Malini Sur is a Senior Lecturer in Anthropology and Senior Research Fellow at the Institute for Culture and Society, Western Sydney University. She is a sociocultural anthropologist with research interests in India, Bangladesh and Australia. Her recently published book Jungle Passports: Fences, Mobility, and Citizenship at the Northeast India-Bangladesh Border (University of Pennsylvania Press, 2021) recasts established notions of citizenship and mobility along violent borderlands. She has also published on borderlands in Cultural AnthropologyComparative Studies in Society and History and Modern Asian Studies. Photographs from her fieldwork on South Asia’s borders have been exhibited in Amsterdam, Berlin, Bonn, Chiang Mai, Gottingen, Heidelberg, Kathmandu, and Munich.

Itty Abraham is Professor and Head of the Department of Southeast Asian Studies at the National University of Singapore (NUS). Before moving to Singapore, he was director of the South Asia Institute at the University of Texas at Austin (2007-2012) and program director at the Social Science Research Council (SSRC), New York (1993-2005). He is currently completing a book on refugees and host communities in Asia.

Sidharthan Maunaguru is Associate Professor in Anthropology at Department of Sociology and South Asian Studies at National University of Singapore. His research focuses on anthropology of migration, politics, religion, violence, sovereignty, and conscience. His work is placed within the South Asian regions and beyond, it often includes multi-site fieldwork and intersects with anthropology, history and philosophy. He has published in number of peer reviewed journals including Current Anthropology, American Anthropologist, Modern Asian Studies, and Comparative Studies on Society and History. He is the author of Marrying for a Future: Transnational Sri Lankan Tamil Marriages in the Shadow of War (University of Washington Press), 2019.

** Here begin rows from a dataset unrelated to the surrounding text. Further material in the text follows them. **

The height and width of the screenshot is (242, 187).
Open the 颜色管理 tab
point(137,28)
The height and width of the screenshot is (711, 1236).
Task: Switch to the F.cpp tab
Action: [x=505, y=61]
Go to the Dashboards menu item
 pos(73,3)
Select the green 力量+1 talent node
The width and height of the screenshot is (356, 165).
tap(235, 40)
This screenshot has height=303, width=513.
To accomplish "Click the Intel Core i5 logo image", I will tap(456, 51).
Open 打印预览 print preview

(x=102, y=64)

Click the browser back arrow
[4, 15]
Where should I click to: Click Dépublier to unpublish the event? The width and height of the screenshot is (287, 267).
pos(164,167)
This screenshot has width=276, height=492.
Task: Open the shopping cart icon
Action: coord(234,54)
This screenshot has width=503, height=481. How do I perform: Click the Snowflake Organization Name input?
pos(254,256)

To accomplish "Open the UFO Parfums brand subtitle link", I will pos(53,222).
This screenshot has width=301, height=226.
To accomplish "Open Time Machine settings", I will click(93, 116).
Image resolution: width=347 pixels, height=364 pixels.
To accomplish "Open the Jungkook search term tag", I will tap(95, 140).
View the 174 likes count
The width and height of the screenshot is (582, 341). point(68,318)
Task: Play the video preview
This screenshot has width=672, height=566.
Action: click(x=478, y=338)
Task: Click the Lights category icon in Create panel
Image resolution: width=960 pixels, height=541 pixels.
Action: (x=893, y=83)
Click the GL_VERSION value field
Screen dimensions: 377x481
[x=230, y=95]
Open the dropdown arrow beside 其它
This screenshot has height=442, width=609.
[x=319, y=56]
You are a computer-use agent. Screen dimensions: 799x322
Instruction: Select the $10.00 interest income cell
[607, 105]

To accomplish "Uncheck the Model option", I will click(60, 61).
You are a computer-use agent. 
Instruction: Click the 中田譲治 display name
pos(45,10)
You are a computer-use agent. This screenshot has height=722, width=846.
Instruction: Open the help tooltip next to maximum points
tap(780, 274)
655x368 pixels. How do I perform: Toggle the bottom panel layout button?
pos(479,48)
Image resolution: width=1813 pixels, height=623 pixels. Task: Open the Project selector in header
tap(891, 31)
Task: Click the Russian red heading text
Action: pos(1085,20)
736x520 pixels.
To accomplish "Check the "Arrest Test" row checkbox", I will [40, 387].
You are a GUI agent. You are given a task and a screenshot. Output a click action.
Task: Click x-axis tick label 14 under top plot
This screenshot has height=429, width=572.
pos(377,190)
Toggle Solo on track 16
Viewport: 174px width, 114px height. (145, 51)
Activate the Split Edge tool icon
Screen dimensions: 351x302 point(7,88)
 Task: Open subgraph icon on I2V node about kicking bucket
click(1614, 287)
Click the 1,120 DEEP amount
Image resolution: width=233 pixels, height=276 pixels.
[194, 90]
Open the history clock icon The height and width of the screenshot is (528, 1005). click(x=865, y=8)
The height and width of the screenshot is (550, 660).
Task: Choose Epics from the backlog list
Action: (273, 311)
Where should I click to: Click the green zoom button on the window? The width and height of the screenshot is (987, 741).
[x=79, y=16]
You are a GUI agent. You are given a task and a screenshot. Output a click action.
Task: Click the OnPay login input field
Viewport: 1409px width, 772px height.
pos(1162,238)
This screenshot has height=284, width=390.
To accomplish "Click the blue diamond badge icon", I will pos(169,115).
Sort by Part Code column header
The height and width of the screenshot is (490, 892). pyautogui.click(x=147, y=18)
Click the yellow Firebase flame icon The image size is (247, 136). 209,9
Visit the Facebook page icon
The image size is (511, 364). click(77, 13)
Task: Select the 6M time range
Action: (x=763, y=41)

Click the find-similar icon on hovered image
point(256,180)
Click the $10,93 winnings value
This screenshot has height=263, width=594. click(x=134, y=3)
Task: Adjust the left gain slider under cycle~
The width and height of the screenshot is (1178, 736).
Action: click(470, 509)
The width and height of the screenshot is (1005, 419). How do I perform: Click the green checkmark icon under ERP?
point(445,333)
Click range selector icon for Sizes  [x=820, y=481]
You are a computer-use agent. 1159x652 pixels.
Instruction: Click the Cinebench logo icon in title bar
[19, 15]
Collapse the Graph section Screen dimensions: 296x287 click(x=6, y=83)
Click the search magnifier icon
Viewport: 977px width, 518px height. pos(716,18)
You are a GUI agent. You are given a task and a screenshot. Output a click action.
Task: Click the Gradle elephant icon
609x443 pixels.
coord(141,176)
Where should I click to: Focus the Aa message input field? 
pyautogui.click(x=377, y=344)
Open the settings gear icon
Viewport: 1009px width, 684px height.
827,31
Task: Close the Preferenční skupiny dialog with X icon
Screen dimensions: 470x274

Jessica Hinchy is Associate Professor of History at Nanyang Technological University in Singapore. She researches the history of gender, sexuality, households, and family in colonial north India. In 2019, Cambridge University Press published her first monograph, Governing Gender and Sexuality in Colonial India: The Hijra, c. 1850-1900. Her research has also appeared in Modern Asian Studies, Gender & History and Asian Studies Review, among other journals and edited collections.